- YOUR GOAL -
Hand back each record exactly as you find it.

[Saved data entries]
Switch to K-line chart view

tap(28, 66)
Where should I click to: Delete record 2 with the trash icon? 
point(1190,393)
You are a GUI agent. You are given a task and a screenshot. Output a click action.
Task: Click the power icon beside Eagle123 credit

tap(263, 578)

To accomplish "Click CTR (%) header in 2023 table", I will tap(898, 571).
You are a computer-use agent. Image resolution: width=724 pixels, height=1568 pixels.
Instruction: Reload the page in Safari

- RESULT FOR THIS EXERCISE -
Switch to K-line chart view

tap(28, 66)
Where should I click to: Delete record 2 with the trash icon? 
point(1190,393)
You are a GUI agent. You are given a task and a screenshot. Output a click action.
Task: Click the power icon beside Eagle123 credit

tap(263, 578)

To accomplish "Click CTR (%) header in 2023 table", I will tap(898, 571).
You are a computer-use agent. Image resolution: width=724 pixels, height=1568 pixels.
Instruction: Reload the page in Safari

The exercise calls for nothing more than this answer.